Clinical comparisons between GlideScope video laryngoscope and Trachlight in simulated cervical spine instability
- PMID: 17379122
- DOI: 10.1016/j.jclinane.2006.06.004
Clinical comparisons between GlideScope video laryngoscope and Trachlight in simulated cervical spine instability
Abstract
Study objective: To compare the time taken for tracheal intubation, hemodynamic changes, and perioperative morbidities between the GlideScope (GS) video laryngoscope and the Trachlight (TL) with manual inline stabilization.
Design: Prospective, controlled, randomized study.
Setting: Operating room.
Patients: 60 ASA physical status I and II patients scheduled for elective surgery with general anesthesia.
Interventions: Patients were randomly assigned to the GS group or TL group (n = 30 for each group).
Measurements: Noninvasive blood pressure and heart rate at preinduction; preintubation and one, three, and 5 minutes after successful intubation; grade of face mask ventilation; number of intubation attempts; intubation time; apnea duration; mucosal trauma; lip or dental injury; and presence of hypoxia, were all recorded.

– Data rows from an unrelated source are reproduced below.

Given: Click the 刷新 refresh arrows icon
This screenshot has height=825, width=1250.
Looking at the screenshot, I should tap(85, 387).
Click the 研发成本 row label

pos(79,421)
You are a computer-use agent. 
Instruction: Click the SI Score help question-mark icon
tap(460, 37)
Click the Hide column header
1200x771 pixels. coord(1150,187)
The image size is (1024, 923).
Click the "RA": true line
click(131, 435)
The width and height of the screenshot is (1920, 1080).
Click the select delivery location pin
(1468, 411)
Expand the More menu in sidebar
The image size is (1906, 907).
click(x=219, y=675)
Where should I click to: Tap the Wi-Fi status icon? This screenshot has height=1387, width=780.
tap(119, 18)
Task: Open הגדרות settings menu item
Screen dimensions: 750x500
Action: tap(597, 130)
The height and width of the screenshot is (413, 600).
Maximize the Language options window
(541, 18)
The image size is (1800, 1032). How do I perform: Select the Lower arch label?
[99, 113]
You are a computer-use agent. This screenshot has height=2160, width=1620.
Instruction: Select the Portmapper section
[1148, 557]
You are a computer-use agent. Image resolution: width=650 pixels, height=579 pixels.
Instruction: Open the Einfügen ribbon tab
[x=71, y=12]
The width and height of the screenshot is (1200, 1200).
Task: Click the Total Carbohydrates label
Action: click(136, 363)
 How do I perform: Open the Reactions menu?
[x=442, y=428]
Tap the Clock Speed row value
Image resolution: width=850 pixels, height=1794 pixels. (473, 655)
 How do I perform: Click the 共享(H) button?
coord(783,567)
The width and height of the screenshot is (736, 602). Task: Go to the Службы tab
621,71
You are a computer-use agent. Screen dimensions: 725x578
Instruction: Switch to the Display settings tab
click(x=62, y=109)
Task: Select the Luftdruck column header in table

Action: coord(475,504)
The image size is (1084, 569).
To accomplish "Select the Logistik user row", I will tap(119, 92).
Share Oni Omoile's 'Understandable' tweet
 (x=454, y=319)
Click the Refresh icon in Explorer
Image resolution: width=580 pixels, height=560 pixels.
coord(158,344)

Main results: The intubation attempts and perioperative safety data were comparable between the two groups. Intubation time and apnea duration were significantly shorter in the TL group than the GS group. All variables one minute after intubation were greater than baseline values except systolic blood pressure (SBP) in TL group. Both systolic blood pressure (SBP) and the degree of change of SBP from the baseline value one minute after intubation in TL group were significantly less than those of the GS group.
Conclusions: Trachlight offers a faster intubation and a milder hemodynamic response than GS.